Eric Kerfoot

Personal information
- Date of birth: 31 July 1924
- Place of birth: Ashton-under-Lyne, England
- Date of death: 4 March 1980 (aged 55)
- Place of death: Dukinfield, England
- Position: Wing half

Senior career*
- Years: Team / Apps / (Gls)
- 0000–1949: Stalybridge Celtic
- 1949–1959: Leeds United / 336 / (9)
- 1959–1960: Chesterfield / 9 / (0)

= Eric Kerfoot =

English footballer

Eric Kerfoot (31 July 1924 – 4 March 1980) was an English footballer. He was a long-serving wing-half for Leeds United and Chesterfield in the 1950s.

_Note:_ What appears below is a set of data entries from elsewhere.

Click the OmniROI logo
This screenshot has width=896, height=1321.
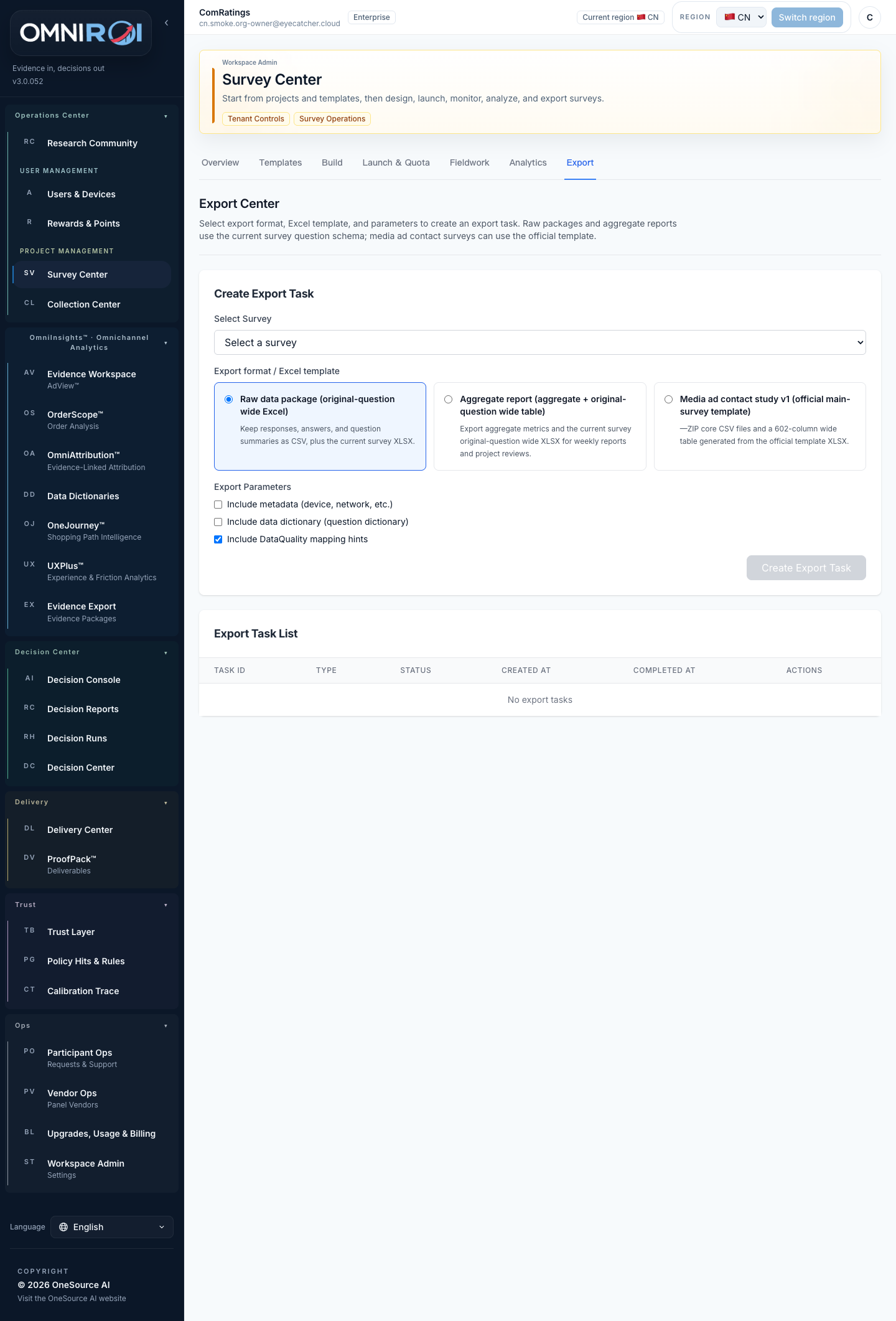(81, 33)
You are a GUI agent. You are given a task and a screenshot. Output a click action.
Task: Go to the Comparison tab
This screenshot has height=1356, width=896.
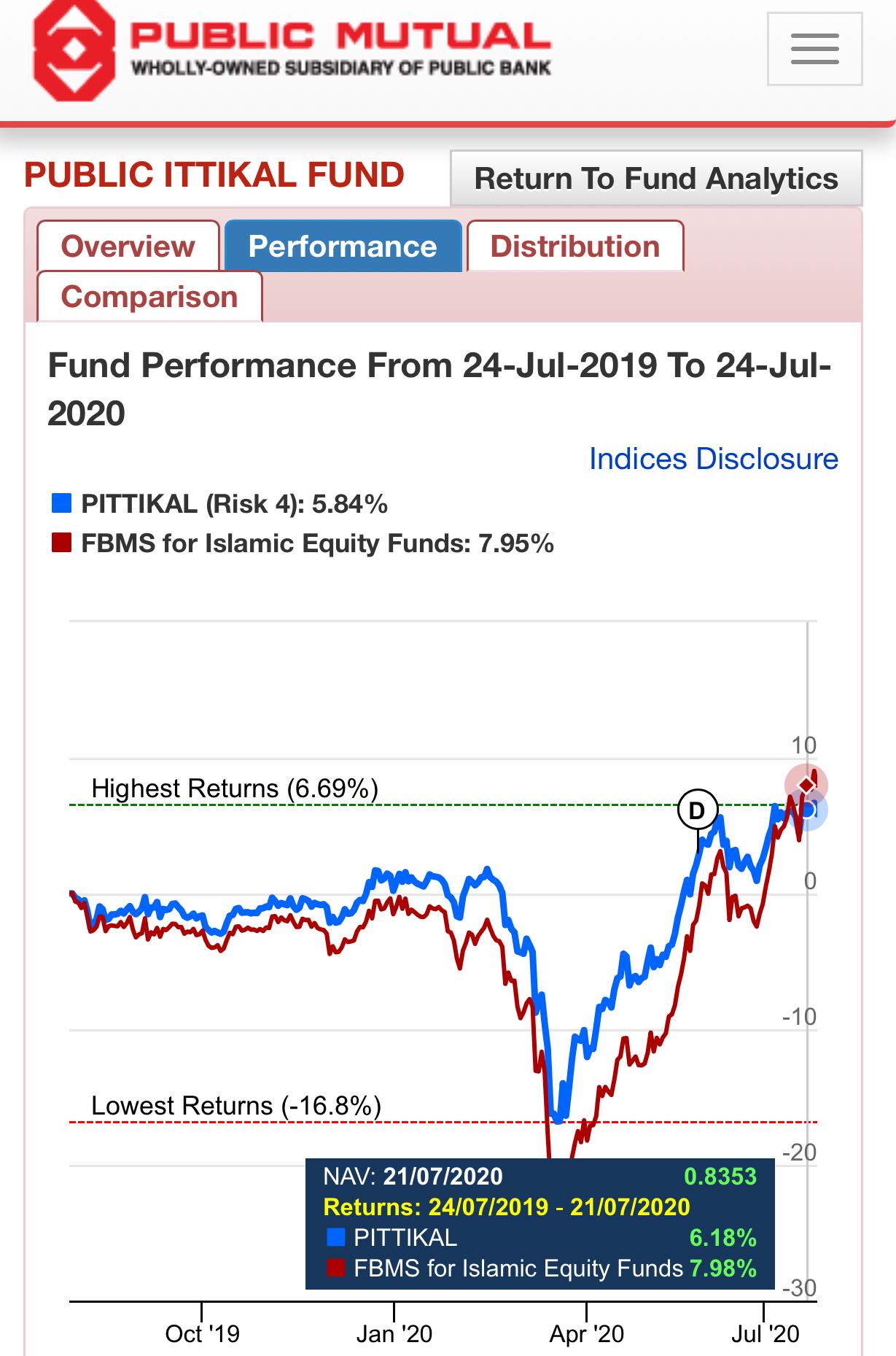pos(149,297)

Kerfoot joined Leeds United from Stalybridge Celtic in 1949. An excellent and enterprising wing-half, he was one of the most consistent Leeds players, being ever-present in four seasons including the 1955–56 side that won promotion to Division 1 in 1956. He also captained Leeds in 1954–55. In total, Kerfoot made 349 appearances for Leeds, and scored 10 goals.

==Career==
Kerfoot was signed from non-league Stalybridge Celtic in December 1949, for a fee of £3,000. Though he initially signed for the reserve side, an injury to Jimmy McCabe meant he made his first-team debut less than two weeks after signing for the club, away to Queen's Park Rangers.

Kerfoot eventually left for Chesterfield in 1959, and was released by the club after a season there.